APPENDIX C: ON THE ACCESS COEFFICIENT

The access coefficient (denoted C_access in the main text) quantifies the baseline efficiency with which an observer membrane couples to the ε field.

C.1 Derivation Context

In 'Why Planck's Constant Might Not Be Constant' (Gaconnet, 2025), this coefficient is derived from first principles using:

• Feigenbaum's constant (δ ≈ 4.669): governing the approach to chaos in nonlinear systems

• The golden ratio (φ ≈ 1.618): governing optimal packing and self-similar scaling

The derivation yields a value of approximately 0.826, representing the fraction of available ε that a standard membrane configuration can access.

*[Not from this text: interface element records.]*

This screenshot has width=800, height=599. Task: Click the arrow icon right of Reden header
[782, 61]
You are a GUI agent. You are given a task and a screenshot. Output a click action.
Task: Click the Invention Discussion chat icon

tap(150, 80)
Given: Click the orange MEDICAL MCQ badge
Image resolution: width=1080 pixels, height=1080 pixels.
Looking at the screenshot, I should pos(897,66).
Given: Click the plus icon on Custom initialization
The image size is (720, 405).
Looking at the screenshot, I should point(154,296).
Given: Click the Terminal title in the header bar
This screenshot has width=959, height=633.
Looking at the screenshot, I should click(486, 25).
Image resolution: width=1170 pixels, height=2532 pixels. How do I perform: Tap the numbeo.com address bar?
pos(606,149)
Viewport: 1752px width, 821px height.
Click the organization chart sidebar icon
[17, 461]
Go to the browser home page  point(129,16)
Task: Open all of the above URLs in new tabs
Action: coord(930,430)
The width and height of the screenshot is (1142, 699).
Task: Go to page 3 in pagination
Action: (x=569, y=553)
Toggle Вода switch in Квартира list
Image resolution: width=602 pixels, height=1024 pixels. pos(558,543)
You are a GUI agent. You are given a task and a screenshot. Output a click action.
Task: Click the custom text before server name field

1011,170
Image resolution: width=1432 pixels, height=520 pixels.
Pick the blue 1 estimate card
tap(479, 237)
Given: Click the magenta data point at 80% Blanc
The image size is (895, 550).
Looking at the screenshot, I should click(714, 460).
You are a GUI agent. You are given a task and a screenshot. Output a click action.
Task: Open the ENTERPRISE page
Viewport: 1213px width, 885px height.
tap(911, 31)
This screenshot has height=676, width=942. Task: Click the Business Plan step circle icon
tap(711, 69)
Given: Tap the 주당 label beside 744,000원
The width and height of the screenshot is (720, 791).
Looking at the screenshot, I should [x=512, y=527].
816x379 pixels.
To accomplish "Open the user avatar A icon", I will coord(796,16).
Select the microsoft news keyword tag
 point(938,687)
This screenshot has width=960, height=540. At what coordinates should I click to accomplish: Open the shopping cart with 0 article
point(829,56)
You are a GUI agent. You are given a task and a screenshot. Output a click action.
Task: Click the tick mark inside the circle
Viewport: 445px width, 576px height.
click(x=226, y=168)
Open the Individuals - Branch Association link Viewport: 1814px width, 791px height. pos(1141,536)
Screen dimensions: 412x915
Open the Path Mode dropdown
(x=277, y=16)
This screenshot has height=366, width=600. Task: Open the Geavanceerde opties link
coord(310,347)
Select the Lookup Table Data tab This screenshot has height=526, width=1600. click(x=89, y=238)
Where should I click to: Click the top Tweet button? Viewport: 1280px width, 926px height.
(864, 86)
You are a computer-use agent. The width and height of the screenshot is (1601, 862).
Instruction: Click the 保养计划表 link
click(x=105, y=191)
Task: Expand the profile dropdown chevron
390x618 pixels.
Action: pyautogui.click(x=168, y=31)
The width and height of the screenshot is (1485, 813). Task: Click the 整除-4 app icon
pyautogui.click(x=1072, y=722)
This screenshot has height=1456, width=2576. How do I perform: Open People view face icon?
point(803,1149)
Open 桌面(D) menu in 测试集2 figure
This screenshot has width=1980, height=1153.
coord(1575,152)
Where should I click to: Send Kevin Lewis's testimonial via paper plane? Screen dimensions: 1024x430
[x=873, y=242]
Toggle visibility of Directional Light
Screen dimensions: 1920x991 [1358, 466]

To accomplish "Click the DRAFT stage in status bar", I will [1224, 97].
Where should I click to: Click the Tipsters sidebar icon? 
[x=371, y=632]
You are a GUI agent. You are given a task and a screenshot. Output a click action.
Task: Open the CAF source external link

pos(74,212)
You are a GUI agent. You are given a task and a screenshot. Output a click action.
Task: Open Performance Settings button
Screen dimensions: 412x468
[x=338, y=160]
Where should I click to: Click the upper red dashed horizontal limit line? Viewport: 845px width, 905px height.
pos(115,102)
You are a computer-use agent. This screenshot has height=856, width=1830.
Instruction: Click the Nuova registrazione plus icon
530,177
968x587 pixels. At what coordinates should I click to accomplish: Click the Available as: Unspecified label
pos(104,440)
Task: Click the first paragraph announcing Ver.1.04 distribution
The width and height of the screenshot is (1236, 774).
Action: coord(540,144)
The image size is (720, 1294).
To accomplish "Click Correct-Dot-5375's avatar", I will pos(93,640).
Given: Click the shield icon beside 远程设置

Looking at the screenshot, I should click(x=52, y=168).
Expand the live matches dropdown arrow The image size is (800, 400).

C.2 Independence from Core Claims

The present paper's central argument—that ℏ is a membrane property rather than a constant of nature—does not depend on the specific numerical value of the access coefficient. The argument requires only that:

• Some coupling efficiency exists between membrane and ε field

• This efficiency can vary with membrane configuration

• Variation in coupling produces variation in effective ℏ

The derivation of the specific numerical value is a separate (and stronger) claim, presented elsewhere in the unified framework.

Author: Don Gaconnet

Institution: LifePillar Institute for Recursive Sciences

Date: January 2026

Status: Preprint

"ℏ is not out there. ℏ is the threshold of observation itself."